The pathology of acid reflux involves stomach acid backing up into the throat, causing irritation and often symptoms including heartburn. Asthma is an unrelated lung disease involving narrowed airways, with symptoms including wheezing, breathing difficulties and coughs. Sometimes acid reflux can cause similar respiratory symptoms and in children it often occurs without heartburn.
Some doctors believe that airway irritation caused by acid reflux may make asthma worse, and that undiagnosed acid reflux might be a reason why some people on standard asthma medicines continue to have symptoms. Prescribing acid-blocking drugs is thus common in people with poorly controlled asthma even if they have no obvious symptoms of reflux.
Earlier studies in adults have shown similar inefficacy of another acid-blocking drug, Nexium.
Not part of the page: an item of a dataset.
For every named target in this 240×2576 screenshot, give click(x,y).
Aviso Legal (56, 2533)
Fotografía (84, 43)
Still, those drugs continue to be widely used in patients with asthma but no reflux symptoms, said Dr. Holbrook.
Holbrook said results from both studies likely apply to all proton pump inhibitor drugs, including those sold over the counter. Prevacid or Lansoprazole became available without a prescription during the study. The new study involved about 300 children and adolescents at 19 centers whose asthma wasn't adequately controlled by steroid drugs. Half were given daily Prevacid pills for six months; the others received dummy pills.
Results showed that asthma symptoms didn't improve in either group. They also didn't improve in a subgroup of study kids who had airway tests that revealed undiagnosed reflux disease, Holbrook said. Further bronchitis was twice as common in kids on Prevacid, and they were also 30 percent more likely than the others to develop colds and sore throats. But it's possible that these drugs interfere with helpful bacteria in the body that fight infection, said Dr. Chitra Dinakar, an asthma specialist at Children's Mercy Hospitals and Clinics in Kansas City, Mo. who took part in the study.
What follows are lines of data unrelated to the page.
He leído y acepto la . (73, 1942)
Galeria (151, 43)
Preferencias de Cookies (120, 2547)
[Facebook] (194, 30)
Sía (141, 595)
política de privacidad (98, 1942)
In an accompanying editorial, Dr. Martinez, notes that although it is not a statistically significant difference, the increase in activity-related bone fractures in the lansoprazole group also raises concerns. This potential complication has prompted an advisory from the US Food and Drug Administration about the risk for fractures in adults receiving chronic PPI therapy. “In this context, a less conservative test assessing if the odds ratio was significantly greater than 1.0 (not just different from 1 in any direction) might have been more appropriate and may have yielded a statistically significant result,” writes Dr. Martinez. Overall, however, Dr. Martinez praises the work of Dr. Holbrook and colleagues and concludes that “[g]iven their potential adverse effects, these medications should thus be used with great restraint for treatment of GER/[gastroesophageal reflux disease] during childhood. The substantial increase in use of PPIs in children during the last decade is worrisome and unwarranted.”
Dr. Daniel Searing, an allergy and asthma specialist at National Jewish Health in Denver, said the study provides important information to pediatricians wondering if the previous study in adults was applicable to children.
The National Institutes of Health and American Lung Association financially supported the study.